Students Assemble 1,000 Health Kits For Philippines Relief

Dec 9, 2013

by Cary McMullen | Publications Editor

The Fannin Campus Ministries Center was a beehive of activity on Dec. 5, as students swarmed over tables laden with towels, soap, combs, and Band-Aids. In assembly-line fashion, more than 75 students worked for an intense hour on a project to make life a little easier for afflicted people half a world away.

Student Government Association and the Chaplain’s office collaborated to sponsor the project, in which the students assembled health kits to be sent to the victims of Typhoon Haiyan in the Philippines. About 1,000 kits were assembled, and they will be sent to the United Methodist Committee on Relief (UMCOR), the disaster relief agency of the United Methodist Church.

Each kit contained a wash cloth, a hand towel, a small bar of soap, a comb, a set of fingernail clippers, bandages, and a toothbrush, a standard set of items recommended by UMCOR. In addition, one dollar was included in each kit for the recipients to use to purchase toothpaste and shampoo.
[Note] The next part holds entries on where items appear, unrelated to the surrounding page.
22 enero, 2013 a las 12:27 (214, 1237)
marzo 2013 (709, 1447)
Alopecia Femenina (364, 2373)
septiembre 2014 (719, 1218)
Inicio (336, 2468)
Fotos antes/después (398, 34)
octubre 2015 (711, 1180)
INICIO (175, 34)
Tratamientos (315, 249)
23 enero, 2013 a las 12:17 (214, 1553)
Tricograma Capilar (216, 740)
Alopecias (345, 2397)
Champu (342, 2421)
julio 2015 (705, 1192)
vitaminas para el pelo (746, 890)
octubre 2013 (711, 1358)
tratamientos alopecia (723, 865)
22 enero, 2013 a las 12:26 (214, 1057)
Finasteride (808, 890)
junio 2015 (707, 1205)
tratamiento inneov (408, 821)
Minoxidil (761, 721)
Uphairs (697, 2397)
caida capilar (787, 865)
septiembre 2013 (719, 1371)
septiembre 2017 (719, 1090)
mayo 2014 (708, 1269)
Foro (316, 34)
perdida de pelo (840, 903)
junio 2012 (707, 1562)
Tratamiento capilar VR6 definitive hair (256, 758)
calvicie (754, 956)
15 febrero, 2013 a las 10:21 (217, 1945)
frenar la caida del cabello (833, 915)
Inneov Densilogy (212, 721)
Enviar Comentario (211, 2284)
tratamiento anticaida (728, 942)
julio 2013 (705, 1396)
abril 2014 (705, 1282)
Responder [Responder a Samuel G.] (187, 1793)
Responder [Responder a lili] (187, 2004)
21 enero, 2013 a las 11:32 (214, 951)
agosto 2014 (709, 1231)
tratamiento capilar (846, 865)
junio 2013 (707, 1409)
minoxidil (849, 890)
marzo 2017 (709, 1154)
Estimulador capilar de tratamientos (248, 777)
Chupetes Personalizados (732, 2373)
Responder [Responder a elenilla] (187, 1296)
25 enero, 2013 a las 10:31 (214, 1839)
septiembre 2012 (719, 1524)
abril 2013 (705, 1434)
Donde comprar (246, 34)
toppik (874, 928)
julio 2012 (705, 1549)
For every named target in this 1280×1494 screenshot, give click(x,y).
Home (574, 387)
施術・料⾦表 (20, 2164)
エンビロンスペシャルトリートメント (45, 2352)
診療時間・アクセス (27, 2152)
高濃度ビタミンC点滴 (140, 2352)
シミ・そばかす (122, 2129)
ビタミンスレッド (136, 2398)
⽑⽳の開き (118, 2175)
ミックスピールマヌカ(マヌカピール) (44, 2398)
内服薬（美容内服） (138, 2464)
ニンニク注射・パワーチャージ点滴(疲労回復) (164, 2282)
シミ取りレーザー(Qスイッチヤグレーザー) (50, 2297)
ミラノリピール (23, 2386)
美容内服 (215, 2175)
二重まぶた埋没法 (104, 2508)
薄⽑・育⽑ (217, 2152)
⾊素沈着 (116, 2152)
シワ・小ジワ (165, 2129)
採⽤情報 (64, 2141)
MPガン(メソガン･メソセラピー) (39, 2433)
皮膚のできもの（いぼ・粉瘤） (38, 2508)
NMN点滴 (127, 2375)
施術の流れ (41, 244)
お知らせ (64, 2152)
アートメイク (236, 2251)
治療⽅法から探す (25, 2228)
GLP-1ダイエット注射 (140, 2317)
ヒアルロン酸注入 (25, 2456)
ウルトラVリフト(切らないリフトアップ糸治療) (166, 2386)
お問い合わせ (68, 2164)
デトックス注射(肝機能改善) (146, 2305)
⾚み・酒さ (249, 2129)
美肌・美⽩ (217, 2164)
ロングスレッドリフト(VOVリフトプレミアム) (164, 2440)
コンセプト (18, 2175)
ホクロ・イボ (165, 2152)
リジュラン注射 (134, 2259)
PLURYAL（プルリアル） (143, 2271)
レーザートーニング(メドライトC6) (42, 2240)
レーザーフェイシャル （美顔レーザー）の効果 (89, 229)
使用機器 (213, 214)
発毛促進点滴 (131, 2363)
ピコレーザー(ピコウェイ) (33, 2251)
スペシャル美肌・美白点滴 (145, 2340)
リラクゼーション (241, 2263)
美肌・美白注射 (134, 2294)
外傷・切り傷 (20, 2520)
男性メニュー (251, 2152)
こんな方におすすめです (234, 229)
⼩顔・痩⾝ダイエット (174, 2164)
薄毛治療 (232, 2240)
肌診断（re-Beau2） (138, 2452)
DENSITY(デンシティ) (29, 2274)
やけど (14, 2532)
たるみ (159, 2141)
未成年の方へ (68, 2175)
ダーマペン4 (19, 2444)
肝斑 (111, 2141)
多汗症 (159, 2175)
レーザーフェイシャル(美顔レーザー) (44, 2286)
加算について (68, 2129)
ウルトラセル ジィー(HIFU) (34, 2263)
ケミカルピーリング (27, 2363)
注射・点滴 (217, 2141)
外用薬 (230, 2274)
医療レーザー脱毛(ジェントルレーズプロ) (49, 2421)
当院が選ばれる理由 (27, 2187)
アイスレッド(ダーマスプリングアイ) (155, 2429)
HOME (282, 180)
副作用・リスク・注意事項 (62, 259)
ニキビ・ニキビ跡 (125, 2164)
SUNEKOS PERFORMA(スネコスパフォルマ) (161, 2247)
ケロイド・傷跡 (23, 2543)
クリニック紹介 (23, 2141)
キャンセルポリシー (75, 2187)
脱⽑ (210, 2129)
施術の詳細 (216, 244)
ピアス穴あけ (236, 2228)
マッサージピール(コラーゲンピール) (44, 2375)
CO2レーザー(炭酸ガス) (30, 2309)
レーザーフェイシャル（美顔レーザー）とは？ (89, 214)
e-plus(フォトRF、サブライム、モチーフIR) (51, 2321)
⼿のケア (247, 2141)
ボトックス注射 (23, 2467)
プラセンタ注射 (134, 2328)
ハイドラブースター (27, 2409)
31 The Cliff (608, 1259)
Students were shown how to assemble the items, using the hand towel to wrap them up, and then place the kit in a large resealable plastic bag. Each kit cost about $5, and the Chaplain’s office purchased the materials. SGA is paying for them to be shipped.

“We did this when the earthquake hit Haiti in 2010,” said Mike Crawford, assistant dean of student development. “When the hurricane hit the Philippines, we decided we needed to step up and do something again.”

Allee Willcox, president of the Wesley Fellowship, said the nature of the disaster struck close to home.

“For me, living in Florida, I know the damage a hurricane can cause. We know what it’s like to have something come through that we have no control over,” she said. “Everyone at Florida Southern is very service-minded. People are going to take the opportunity to help.”

The large turnout pleasantly surprised the organizers of the project. In addition to SGA and campus ministry organizations, the Multicultural Student Council, Greeks and athletic teams came out to assemble the kits.

“I’m really happy with the turnout,” said SGA President Jared Goodwin. “I definitely think the disaster was notable. Social media does a lot of good to help the awareness.”

As the supplies dwindled, the Rev. Tim Wright, FSC chaplain, directed students to the stacks of pizza in the Fannin Center kitchen.

“You guys rock!” he said. “You made a big difference in the lives of people who are really hurting right now.”